* [Task details] Every record should be written out again in full, with no character altered.

* * *

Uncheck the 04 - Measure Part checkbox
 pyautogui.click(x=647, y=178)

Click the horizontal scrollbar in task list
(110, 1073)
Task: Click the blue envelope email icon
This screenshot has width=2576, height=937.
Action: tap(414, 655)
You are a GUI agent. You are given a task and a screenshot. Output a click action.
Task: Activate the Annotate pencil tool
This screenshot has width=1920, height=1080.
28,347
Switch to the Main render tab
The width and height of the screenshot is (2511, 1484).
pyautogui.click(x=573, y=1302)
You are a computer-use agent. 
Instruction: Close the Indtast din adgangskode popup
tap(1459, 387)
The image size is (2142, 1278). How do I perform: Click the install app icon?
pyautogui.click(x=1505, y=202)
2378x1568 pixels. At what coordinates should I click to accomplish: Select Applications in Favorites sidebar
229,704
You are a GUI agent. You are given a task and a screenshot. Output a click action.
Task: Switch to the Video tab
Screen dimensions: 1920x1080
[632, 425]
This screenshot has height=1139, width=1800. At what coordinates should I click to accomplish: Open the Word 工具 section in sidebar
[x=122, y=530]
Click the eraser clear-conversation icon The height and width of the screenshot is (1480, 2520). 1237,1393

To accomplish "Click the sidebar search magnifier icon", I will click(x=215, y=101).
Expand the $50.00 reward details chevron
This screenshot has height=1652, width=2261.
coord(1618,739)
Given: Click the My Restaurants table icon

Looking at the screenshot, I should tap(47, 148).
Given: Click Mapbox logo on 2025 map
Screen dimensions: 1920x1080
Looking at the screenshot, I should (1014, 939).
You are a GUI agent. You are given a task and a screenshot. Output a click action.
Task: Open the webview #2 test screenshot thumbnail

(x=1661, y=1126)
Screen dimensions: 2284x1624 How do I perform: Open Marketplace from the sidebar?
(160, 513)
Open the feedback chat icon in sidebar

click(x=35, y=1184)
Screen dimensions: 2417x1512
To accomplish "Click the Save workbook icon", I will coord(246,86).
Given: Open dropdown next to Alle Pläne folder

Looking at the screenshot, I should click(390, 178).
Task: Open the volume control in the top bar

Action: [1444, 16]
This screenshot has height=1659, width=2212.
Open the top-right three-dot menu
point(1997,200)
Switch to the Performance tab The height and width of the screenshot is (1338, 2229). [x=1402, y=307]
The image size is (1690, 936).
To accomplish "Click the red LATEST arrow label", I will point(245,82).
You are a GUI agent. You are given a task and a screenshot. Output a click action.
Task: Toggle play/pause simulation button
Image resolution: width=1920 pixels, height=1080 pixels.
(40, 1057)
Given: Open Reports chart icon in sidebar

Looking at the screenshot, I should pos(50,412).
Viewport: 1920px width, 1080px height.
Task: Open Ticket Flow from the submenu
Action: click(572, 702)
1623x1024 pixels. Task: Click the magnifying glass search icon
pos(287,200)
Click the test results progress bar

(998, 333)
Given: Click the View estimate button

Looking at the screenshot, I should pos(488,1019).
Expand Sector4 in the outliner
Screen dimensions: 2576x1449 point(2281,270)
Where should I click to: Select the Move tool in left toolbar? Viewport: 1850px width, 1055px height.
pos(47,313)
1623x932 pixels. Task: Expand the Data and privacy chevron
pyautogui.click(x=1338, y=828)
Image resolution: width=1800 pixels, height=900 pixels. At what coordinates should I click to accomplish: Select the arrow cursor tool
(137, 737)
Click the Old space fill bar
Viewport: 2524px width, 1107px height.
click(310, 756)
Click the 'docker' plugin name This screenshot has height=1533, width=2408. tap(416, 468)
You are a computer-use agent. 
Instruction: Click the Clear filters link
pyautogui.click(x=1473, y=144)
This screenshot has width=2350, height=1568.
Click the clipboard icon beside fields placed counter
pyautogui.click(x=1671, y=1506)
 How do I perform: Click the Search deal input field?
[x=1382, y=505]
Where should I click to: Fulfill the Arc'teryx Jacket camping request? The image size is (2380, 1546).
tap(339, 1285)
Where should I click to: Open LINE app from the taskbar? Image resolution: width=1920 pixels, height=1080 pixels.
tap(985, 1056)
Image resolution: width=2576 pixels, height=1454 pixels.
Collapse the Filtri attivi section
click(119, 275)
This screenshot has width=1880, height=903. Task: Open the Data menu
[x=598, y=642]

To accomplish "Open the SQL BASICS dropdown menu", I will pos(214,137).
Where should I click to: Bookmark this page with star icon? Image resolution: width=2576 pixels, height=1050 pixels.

* * *

* [Response to this task]
Uncheck the 04 - Measure Part checkbox
 pyautogui.click(x=647, y=178)

Click the horizontal scrollbar in task list
(110, 1073)
Task: Click the blue envelope email icon
This screenshot has width=2576, height=937.
Action: tap(414, 655)
You are a GUI agent. You are given a task and a screenshot. Output a click action.
Task: Activate the Annotate pencil tool
This screenshot has width=1920, height=1080.
28,347
Switch to the Main render tab
The width and height of the screenshot is (2511, 1484).
pyautogui.click(x=573, y=1302)
You are a computer-use agent. 
Instruction: Close the Indtast din adgangskode popup
tap(1459, 387)
The image size is (2142, 1278). How do I perform: Click the install app icon?
pyautogui.click(x=1505, y=202)
2378x1568 pixels. At what coordinates should I click to accomplish: Select Applications in Favorites sidebar
229,704
You are a GUI agent. You are given a task and a screenshot. Output a click action.
Task: Switch to the Video tab
Screen dimensions: 1920x1080
[632, 425]
This screenshot has height=1139, width=1800. At what coordinates should I click to accomplish: Open the Word 工具 section in sidebar
[x=122, y=530]
Click the eraser clear-conversation icon The height and width of the screenshot is (1480, 2520). 1237,1393

To accomplish "Click the sidebar search magnifier icon", I will click(x=215, y=101).
Expand the $50.00 reward details chevron
This screenshot has height=1652, width=2261.
coord(1618,739)
Given: Click the My Restaurants table icon

Looking at the screenshot, I should tap(47, 148).
Given: Click Mapbox logo on 2025 map
Screen dimensions: 1920x1080
Looking at the screenshot, I should (1014, 939).
You are a GUI agent. You are given a task and a screenshot. Output a click action.
Task: Open the webview #2 test screenshot thumbnail

(x=1661, y=1126)
Screen dimensions: 2284x1624 How do I perform: Open Marketplace from the sidebar?
(160, 513)
Open the feedback chat icon in sidebar

click(x=35, y=1184)
Screen dimensions: 2417x1512
To accomplish "Click the Save workbook icon", I will coord(246,86).
Given: Open dropdown next to Alle Pläne folder

Looking at the screenshot, I should click(390, 178).
Task: Open the volume control in the top bar

Action: [1444, 16]
This screenshot has height=1659, width=2212.
Open the top-right three-dot menu
point(1997,200)
Switch to the Performance tab The height and width of the screenshot is (1338, 2229). [x=1402, y=307]
The image size is (1690, 936).
To accomplish "Click the red LATEST arrow label", I will point(245,82).
You are a GUI agent. You are given a task and a screenshot. Output a click action.
Task: Toggle play/pause simulation button
Image resolution: width=1920 pixels, height=1080 pixels.
(40, 1057)
Given: Open Reports chart icon in sidebar

Looking at the screenshot, I should pos(50,412).
Viewport: 1920px width, 1080px height.
Task: Open Ticket Flow from the submenu
Action: click(572, 702)
1623x1024 pixels. Task: Click the magnifying glass search icon
pos(287,200)
Click the test results progress bar

(998, 333)
Given: Click the View estimate button

Looking at the screenshot, I should pos(488,1019).
Expand Sector4 in the outliner
Screen dimensions: 2576x1449 point(2281,270)
Where should I click to: Select the Move tool in left toolbar? Viewport: 1850px width, 1055px height.
pos(47,313)
1623x932 pixels. Task: Expand the Data and privacy chevron
pyautogui.click(x=1338, y=828)
Image resolution: width=1800 pixels, height=900 pixels. At what coordinates should I click to accomplish: Select the arrow cursor tool
(137, 737)
Click the Old space fill bar
Viewport: 2524px width, 1107px height.
click(310, 756)
Click the 'docker' plugin name This screenshot has height=1533, width=2408. tap(416, 468)
You are a computer-use agent. 
Instruction: Click the Clear filters link
pyautogui.click(x=1473, y=144)
This screenshot has width=2350, height=1568.
Click the clipboard icon beside fields placed counter
pyautogui.click(x=1671, y=1506)
 How do I perform: Click the Search deal input field?
[x=1382, y=505]
Where should I click to: Fulfill the Arc'teryx Jacket camping request? The image size is (2380, 1546).
tap(339, 1285)
Where should I click to: Open LINE app from the taskbar? Image resolution: width=1920 pixels, height=1080 pixels.
tap(985, 1056)
Image resolution: width=2576 pixels, height=1454 pixels.
Collapse the Filtri attivi section
click(119, 275)
This screenshot has width=1880, height=903. Task: Open the Data menu
[x=598, y=642]

To accomplish "Open the SQL BASICS dropdown menu", I will pos(214,137).
Where should I click to: Bookmark this page with star icon? Image resolution: width=2576 pixels, height=1050 pixels.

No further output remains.